The Rice Saplings, Gungun Chetia, and the State’s Gameplan

In India’s governance system, violence often acts as a lubricant — smoothing the machinery of the state when it faces friction. In official parlance, “law and order” situations — with all their chaos — have historically been exploited to reassert state power.
One doesn’t need to dig deep to find examples. On 30 March 2010, in Assam’s Dhemaji district, Akhil Gogoi-led KMSS organized a rally against dam construction in Arunachal Pradesh and marched to the Deputy Commissioner’s office to submit a memorandum. Everything remained peaceful until the DC, without citing any reason, arrogantly refused to step out of his chamber to receive the memorandum personally. Demand and arrogance cannot coexist for long. Protesters, defying Section 144 IPC, forced their way into the office premises. The administration retaliated with lathicharge and firing — leaving many injured.
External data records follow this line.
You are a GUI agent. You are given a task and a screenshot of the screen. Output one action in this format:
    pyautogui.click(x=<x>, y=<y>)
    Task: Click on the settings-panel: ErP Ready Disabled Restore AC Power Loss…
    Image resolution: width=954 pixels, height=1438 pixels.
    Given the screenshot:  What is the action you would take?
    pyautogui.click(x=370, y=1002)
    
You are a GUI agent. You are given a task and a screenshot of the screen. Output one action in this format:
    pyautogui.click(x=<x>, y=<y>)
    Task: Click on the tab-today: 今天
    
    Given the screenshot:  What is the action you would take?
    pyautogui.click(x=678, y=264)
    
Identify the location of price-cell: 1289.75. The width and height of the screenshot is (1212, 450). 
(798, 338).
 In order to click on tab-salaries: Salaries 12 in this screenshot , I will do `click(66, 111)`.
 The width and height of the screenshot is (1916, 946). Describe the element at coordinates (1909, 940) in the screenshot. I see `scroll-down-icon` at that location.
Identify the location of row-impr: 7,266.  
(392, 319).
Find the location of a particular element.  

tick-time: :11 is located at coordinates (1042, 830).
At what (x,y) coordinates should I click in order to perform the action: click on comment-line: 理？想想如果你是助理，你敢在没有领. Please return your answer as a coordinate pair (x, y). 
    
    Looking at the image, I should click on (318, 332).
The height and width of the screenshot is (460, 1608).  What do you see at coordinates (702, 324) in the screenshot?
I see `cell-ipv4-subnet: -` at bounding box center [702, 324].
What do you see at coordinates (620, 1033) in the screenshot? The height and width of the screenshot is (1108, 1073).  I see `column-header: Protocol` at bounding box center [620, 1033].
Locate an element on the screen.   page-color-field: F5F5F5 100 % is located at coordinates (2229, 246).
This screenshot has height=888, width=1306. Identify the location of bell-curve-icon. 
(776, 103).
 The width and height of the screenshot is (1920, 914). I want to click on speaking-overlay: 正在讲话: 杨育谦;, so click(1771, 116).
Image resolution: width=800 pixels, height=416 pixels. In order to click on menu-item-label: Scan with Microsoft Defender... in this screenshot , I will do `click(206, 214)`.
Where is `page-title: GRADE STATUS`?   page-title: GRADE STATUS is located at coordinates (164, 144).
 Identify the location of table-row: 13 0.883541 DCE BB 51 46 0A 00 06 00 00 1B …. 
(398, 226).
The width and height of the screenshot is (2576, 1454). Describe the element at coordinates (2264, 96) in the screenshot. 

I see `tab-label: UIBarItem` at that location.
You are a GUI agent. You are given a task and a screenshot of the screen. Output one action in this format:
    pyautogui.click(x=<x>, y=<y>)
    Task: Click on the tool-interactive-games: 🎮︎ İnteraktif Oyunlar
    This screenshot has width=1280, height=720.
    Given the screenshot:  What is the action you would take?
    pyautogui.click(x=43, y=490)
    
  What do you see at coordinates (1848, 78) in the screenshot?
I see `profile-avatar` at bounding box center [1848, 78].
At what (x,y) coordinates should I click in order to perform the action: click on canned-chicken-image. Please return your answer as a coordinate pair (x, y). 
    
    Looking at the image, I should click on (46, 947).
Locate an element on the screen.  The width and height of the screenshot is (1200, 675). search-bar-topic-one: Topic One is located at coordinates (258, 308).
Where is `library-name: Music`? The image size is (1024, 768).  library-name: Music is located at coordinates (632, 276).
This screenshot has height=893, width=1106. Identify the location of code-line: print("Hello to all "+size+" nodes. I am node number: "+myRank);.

Importantly, the core issue — large dams threatening Assam’s ecology — remained unresolved, buried under the din of the violence.
This same script seems to be unfolding again. The eviction drive carried out on plots of rice saplings — symbolic in Assamese society — and the ensuing political buzz created by Gungun Chetia and her opposition, mainly the BJP, reflect a familiar pattern.
Chief Minister Himanta Biswa Sarma appears satisfied: the narrative is playing out just as he wants. The controversies surrounding the financial irregularities of a minister close to him have conveniently slipped to second place on the agenda. The method — loud, unnecessary, and disproportionate — seems designed to drown out more inconvenient truths. As the saying goes, to catch a mouse, the state deploys traps meant for elephants.
The question remains: will this gameplan backfire on the BJP in the run-up to elections?
Will the buzz around Gungun Chetia — “gungun” meaning a faint hum — grow into a roar, especially since rice saplings carry deep cultural and emotional weight in Assamese society? Or is Gungun Chetia destined to be another seven-second wonder in Assam’s volatile political theatre?
In the coming months, we will see whether the hum fades — or turns into something the state can no longer ignore.